Monday, Jun. 23, 1952
1970?
THE DEVIL'S ADVOCATE (375 pp.)--Taylor Caldwell--Crown ($3.50).
"In 1932," says the hero of Devil's Advocate, looking back almost 40 years, the U.S. elected to the Presidency a man "whose twisted mind stands out against the black background of history like a conflagration." By his "Machiavellian villainy," the workers were induced to sell their birthright of freedom for a mess of security, the farmers were bribed with subsidies into fatted acquiescence, the middle class was almost obliterated.
Wars were plotted, says the hero, in order to keep the President and his party in power. After Germany's defeat, Russia was built up until she was strong enough to be a respectable antagonist. During World War III (in which Russia was destroyed) the Republican Party was liquidated and the U.S. Dictatorship formally established.
By the time of World War IV (with Britain) the Dictatorship had abolished the 48 states and organized the country into military sections. The Joint Chiefs of Staff, "those greedy and avaricious rascals," became the U.S. Politburo. Thus, the military ruled the new "Democracy," assisted by an executive echelon of bureaucrats and supported by the petted farmers.

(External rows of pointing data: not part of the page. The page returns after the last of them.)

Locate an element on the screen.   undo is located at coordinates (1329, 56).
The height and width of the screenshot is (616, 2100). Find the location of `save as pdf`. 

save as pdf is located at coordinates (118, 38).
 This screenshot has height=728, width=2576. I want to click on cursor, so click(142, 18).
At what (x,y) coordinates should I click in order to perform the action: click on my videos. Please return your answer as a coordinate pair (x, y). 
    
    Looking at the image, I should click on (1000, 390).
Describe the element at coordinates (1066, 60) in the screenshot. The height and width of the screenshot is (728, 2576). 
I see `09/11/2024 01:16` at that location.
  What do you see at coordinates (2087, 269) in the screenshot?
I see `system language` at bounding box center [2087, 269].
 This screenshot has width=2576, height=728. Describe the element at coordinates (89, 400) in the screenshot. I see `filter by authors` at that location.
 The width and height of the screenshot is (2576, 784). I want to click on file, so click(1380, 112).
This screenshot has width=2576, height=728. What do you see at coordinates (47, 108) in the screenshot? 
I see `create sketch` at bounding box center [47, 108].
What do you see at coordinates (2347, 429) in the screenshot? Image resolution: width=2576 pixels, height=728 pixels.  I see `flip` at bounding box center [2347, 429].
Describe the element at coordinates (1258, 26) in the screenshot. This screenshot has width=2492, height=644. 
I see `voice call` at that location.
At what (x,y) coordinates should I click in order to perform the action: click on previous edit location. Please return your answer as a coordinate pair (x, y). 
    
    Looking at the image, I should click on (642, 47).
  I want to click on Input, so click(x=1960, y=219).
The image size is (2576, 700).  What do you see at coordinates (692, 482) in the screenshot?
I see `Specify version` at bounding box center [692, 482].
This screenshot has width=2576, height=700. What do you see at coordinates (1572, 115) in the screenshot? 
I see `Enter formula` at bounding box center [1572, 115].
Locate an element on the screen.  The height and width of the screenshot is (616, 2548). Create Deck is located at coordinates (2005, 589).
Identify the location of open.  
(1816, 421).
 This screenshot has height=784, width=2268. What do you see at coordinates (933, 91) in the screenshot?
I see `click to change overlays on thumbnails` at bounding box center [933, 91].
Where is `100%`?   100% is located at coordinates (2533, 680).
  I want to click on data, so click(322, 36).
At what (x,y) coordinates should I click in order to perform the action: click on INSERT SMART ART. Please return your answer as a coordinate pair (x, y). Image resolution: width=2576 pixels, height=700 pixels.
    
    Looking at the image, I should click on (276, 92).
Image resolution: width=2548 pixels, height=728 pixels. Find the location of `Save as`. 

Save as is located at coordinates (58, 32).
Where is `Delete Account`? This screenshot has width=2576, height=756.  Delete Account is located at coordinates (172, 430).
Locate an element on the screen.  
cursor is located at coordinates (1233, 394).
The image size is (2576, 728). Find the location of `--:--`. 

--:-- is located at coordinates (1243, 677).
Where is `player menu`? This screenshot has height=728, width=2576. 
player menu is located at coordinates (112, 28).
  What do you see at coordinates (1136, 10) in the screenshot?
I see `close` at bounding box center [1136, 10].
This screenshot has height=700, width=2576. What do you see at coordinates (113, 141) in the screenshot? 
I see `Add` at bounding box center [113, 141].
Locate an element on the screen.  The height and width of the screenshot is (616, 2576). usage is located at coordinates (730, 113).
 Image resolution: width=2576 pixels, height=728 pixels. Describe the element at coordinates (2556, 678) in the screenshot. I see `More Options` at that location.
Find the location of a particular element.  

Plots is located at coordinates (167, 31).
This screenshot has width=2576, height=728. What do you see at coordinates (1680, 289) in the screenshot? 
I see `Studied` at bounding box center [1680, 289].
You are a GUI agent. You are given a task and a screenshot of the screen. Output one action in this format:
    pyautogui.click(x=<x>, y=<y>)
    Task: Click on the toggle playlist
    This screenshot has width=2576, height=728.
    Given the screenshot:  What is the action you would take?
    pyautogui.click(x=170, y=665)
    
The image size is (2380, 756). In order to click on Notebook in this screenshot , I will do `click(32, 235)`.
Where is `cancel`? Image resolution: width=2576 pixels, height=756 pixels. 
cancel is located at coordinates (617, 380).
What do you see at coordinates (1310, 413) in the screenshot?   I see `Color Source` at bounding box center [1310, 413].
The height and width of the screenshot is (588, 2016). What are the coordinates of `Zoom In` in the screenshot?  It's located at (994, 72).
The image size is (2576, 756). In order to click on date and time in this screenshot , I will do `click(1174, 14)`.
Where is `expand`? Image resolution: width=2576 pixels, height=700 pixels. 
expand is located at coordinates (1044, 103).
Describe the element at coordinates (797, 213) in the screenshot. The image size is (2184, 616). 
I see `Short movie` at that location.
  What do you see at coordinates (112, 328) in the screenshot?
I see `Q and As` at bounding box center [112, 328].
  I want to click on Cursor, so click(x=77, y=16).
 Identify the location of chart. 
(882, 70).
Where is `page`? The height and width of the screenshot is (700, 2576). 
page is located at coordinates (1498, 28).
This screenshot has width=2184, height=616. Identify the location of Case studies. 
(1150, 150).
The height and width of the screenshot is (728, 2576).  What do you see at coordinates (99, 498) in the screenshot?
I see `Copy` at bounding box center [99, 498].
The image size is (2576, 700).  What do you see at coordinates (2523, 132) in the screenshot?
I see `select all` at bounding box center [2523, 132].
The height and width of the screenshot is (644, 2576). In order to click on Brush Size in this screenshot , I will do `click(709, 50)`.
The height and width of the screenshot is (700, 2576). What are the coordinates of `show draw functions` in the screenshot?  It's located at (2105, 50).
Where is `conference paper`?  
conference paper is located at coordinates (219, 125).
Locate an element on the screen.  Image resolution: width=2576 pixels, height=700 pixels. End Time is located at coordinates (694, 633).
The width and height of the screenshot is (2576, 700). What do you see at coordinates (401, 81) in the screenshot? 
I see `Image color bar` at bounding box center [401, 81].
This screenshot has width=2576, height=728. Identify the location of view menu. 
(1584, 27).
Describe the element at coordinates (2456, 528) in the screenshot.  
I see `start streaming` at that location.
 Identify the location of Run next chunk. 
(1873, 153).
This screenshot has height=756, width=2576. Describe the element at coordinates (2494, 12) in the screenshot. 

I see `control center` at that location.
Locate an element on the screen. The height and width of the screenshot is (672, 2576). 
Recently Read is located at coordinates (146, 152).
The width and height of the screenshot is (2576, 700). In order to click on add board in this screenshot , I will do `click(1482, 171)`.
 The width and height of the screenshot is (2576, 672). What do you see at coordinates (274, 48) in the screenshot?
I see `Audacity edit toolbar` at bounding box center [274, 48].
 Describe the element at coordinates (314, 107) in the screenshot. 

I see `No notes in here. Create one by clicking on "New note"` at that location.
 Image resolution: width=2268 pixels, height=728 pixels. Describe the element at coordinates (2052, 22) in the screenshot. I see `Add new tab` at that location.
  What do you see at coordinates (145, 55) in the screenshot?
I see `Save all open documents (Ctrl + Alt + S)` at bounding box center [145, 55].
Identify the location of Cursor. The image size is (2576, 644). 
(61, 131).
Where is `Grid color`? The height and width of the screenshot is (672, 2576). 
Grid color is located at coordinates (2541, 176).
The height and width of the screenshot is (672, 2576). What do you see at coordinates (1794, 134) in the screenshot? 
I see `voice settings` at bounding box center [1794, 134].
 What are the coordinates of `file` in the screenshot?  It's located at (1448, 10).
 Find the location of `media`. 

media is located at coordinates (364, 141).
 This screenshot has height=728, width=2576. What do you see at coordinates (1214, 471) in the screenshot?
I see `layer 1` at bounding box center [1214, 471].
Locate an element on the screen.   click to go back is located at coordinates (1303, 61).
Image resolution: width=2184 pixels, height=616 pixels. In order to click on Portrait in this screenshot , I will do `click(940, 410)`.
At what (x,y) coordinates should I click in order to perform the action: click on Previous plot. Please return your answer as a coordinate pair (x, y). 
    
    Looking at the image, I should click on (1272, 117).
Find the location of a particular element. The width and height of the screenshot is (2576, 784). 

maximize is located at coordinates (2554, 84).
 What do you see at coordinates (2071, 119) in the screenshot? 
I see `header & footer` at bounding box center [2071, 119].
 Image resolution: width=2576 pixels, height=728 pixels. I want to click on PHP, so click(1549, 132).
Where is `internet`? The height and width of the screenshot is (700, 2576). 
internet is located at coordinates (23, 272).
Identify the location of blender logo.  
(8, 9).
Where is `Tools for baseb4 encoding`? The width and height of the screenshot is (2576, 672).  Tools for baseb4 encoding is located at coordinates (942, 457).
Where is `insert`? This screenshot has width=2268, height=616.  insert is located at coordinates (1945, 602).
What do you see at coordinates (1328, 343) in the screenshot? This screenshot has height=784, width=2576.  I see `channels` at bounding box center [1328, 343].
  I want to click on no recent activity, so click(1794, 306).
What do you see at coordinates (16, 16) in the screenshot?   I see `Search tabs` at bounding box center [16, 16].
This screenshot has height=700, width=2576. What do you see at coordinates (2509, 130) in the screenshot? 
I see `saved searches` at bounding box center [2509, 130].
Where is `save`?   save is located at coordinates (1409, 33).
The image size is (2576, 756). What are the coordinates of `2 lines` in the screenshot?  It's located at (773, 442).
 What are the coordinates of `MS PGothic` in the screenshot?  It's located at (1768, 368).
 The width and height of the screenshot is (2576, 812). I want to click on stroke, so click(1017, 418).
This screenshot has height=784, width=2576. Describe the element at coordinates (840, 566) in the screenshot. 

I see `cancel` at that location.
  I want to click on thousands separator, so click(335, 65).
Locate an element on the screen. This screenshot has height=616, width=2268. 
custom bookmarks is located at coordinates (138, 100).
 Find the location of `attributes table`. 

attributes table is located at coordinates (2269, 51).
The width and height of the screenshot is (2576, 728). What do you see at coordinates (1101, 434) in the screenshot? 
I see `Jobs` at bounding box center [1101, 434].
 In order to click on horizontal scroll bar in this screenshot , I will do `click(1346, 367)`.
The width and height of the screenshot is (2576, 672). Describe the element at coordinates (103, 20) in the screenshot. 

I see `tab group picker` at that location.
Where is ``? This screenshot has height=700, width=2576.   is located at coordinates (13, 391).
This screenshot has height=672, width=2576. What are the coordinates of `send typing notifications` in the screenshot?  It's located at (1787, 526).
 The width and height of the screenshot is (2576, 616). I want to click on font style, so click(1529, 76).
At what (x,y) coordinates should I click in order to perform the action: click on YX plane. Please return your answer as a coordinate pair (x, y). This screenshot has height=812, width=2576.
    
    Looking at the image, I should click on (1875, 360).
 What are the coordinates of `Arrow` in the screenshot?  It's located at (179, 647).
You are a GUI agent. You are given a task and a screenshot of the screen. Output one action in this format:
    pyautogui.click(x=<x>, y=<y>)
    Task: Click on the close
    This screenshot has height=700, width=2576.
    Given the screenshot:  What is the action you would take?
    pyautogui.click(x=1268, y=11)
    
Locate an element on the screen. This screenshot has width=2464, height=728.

The urban "masses" lived on greyly in the crumbling cities, without even cigarettes to solace their degradation. Curiously, a leading symptom of their despair was a marked rise in female homosexuality. Legions of psychiatrists, "the new vampires," policed the souls of citizens.
For this desperate situation the leaders of the U.S. Underground of 1970--the secret society of "Minute Men"--employed a desperate and ingenious remedy. They infiltrated the government, worked themselves into the highest positions, and there began to play devil's advocate with a vengeance. That is, they intensified the tyranny to such an intolerable degree that the people at last revolted. Ironically, it was of course upon their saviors that the chief fury of the people fell, and many a Minute Man perished in the freedom he had provoked.
In The Devil's Advocate, bestselling Novelist Caldwell (This Side of Innocence, Dynasty of Death) has laid aside her wand of romance and taken up the cudgel of politics from what can only be described as a new position, the Neanderthal Right. The only other remarkable thing about Devil's Advocate is that, in its first five weeks, it sold nearly 35,000 copies and according to Retail Bookseller, was the bestselling novel in the U.S. for a week or two.